BP and Russian Oligarchs Agree Peace Deal Over Battle for TNK-BP
By Sarah Arnott
BP and the Russian billionaires fighting for control of the TNK- BP joint venture have signed a deal designed to draw a line under their acrimonious conflict.
After more than a year at daggers drawn, the two parties have put together a truce that provides for the board to be reshuffled, for equal control of all subsidiaries, and for the departure of the controversial TNK-BP chief executive Robert Dudley.
Both sides were keen to make positive noises yesterday. Tony Hayward, the BP chief executive, said: “The agreement is a sensible means of resolving a situation that could not continue without causing serious damage to what has been an immensely successful joint venture for all concerned.”

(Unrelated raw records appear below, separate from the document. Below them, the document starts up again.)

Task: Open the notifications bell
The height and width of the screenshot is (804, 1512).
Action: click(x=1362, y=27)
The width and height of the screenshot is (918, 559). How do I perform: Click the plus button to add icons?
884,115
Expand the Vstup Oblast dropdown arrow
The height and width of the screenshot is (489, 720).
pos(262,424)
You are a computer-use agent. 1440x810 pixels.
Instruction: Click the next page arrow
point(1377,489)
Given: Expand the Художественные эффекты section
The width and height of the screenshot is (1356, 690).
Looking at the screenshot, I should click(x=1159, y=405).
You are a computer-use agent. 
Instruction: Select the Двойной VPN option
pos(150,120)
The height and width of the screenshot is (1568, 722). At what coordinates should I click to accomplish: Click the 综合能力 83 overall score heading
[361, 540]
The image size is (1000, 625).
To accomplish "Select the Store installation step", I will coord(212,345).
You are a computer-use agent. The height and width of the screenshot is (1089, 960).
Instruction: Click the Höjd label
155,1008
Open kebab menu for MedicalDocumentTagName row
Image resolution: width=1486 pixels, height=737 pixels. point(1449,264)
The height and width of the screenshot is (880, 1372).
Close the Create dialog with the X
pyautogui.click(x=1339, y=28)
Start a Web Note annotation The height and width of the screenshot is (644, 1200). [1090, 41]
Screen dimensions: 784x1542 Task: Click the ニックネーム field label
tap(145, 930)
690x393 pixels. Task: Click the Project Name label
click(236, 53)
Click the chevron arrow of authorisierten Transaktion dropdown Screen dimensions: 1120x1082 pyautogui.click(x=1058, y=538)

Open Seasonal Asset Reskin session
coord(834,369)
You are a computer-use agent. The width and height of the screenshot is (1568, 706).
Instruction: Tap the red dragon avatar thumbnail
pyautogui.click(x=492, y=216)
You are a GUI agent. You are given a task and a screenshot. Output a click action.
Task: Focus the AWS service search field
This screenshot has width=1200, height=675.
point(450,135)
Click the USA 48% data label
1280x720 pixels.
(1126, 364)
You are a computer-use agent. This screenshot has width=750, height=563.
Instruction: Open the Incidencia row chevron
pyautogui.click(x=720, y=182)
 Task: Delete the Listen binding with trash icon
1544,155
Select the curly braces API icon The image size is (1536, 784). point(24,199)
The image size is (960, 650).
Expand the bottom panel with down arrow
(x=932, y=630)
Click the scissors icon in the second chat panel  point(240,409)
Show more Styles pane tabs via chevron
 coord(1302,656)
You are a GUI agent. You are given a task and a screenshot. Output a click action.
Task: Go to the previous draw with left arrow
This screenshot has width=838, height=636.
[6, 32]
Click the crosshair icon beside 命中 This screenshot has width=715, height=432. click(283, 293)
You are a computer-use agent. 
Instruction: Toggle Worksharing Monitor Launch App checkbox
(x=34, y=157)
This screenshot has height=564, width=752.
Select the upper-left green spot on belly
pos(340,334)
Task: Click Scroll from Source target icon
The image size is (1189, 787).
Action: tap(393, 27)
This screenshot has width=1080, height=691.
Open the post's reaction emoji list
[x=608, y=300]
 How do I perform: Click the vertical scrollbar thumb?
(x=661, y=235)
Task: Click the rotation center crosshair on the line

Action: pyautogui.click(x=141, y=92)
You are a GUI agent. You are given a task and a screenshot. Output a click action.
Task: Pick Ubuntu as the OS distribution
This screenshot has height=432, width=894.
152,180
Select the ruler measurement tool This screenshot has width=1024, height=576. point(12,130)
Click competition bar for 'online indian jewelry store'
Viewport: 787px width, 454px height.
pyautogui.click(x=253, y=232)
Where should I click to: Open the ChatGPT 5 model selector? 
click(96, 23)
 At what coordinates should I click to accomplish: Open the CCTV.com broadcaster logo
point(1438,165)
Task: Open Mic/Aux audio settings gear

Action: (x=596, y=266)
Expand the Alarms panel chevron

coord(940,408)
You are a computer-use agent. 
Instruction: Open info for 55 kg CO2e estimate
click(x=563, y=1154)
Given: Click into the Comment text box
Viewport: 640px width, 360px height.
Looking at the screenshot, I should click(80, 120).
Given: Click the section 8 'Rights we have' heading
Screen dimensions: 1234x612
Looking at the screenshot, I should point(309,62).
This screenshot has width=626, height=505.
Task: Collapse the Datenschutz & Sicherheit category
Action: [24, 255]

Viktor Vekselberg, one of the three oligarchs whose Alfa-Access- Renova (AAR) investment vehicle owns 50 per cent of the company, said: “These agreements are a good outcome of difficult negotiations. Emotions were not allowed to prevail over common sense and both sides found the solution that best meets the interests of TNK-BP.”
Under the terms of the agreement, two of the existing 10-strong TNK-BP board will step down – one of the BP-nominated directors, one from AAR – to be replaced by three independents, from a slate of 10 candidates to be produced by a headhunter.
Mr Dudley, who is already working from a secret location after being forced out of Russia by intractable visa issues, will step down by the end of the year to be replaced by someone nominated by BP but accepted unanimously by the expanded board. Mr Dudley will be offered another senior role at BP.
The new boss of TNK-BP, who must have strong Russian experience and language skills, will appoint a new executive team. Notably, he will have discretion over the number of BP secondees and the initiation of international projects, both of which have been flashpoints between BP and AAR.
Once the new management team is in place, an initial public offering of up to 20 per cent of the combined holdings will then be considered, subject to Russian regulatory approval.
The bones of the deal signed this week were agreed at a meeting between Mr Hayward and Mikhail Fridman, one of the oligarchs, in Prague at the end of July. More detailed negotiations were then conducted by Lamar McKay, a senior BP troubleshooter, and Alexander Knaster, who is on the board of directors at Mr Fridman’s Alfa- Bank.
Until now, agreement has been elusive. AAR accused BP of running the company like a subsidiary, stuffing it with BP secondees and turning down valuable foreign expansion opportunities. The Russian investors were particularly insistent about the removal of Mr Dudley and threatened a series of lawsuits both within Russia and outside it. BP was equally outspoken, claiming Mr Dudley was subject to a harassment campaign including accusations of labour law violations and industrial espionage. Peter Sutherland, the chairman, told a conference audience in Stockholm in June that AAR was little better than a corporate raider.
In the aftermath of the battle, it is unclear who has won. BP has capitulated to all the demands that it had been resisting. But it had its share price, off by some 18 per cent since January, to consider and predictions that it would ultimately be forced out altogether were becoming more insistent.
“Today’s agreement is a better outcome for BP than the market had anticipated,” Richard Griffiths, at Evolution Securities, said. “The group’s restructuring programme should be delivering financial performance around now, but it has been completely overshadowed by TNK-BP. Getting rid of that issue will mean the market can concentrate on the business itself.”